EXERCISE PROMPT: Count how many of the lines below contain the string "This", and reply with only that number.

SUPPLIED DATA:
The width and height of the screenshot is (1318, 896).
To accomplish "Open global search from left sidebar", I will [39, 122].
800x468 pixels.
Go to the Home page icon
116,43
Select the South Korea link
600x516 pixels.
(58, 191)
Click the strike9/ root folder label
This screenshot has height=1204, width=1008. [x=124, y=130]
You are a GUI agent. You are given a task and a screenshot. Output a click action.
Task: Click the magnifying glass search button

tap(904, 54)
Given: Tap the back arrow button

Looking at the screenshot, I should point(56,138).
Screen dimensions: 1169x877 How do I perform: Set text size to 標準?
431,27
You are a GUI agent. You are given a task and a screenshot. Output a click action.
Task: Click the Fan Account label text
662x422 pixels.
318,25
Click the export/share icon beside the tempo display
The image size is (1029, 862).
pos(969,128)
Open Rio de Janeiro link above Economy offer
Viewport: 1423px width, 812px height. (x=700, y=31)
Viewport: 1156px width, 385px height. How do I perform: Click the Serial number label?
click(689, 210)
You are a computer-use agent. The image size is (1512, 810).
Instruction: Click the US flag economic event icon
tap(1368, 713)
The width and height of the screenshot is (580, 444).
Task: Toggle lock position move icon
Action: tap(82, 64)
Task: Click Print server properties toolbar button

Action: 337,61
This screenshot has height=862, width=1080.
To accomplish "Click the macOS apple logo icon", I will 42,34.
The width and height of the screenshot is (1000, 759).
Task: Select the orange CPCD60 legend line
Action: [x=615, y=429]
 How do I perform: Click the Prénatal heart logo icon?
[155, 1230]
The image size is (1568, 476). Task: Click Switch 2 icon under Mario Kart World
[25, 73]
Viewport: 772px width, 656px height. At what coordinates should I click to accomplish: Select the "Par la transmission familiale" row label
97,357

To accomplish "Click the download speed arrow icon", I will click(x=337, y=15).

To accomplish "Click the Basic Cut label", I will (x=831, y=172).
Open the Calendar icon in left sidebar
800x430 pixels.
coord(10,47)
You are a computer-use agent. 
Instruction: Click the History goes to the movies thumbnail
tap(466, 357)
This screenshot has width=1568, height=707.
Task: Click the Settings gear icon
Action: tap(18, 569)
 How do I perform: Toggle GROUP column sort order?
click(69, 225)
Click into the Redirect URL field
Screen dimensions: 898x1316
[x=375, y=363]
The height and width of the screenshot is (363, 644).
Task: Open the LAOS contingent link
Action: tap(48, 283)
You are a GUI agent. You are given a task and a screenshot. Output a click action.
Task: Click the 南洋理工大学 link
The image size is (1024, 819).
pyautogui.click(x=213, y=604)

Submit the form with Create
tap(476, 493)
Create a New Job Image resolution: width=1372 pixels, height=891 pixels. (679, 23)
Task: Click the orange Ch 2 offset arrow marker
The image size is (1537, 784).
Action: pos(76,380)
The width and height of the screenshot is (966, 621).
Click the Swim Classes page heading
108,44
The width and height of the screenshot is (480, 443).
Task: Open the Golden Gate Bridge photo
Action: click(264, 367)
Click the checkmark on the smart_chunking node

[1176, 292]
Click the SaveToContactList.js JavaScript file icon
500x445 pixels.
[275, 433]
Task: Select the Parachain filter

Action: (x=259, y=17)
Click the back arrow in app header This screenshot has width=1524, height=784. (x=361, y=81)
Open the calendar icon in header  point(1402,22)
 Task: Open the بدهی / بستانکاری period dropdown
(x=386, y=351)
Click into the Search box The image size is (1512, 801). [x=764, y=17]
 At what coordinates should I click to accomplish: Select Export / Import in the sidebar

TASK SOLUTION: 4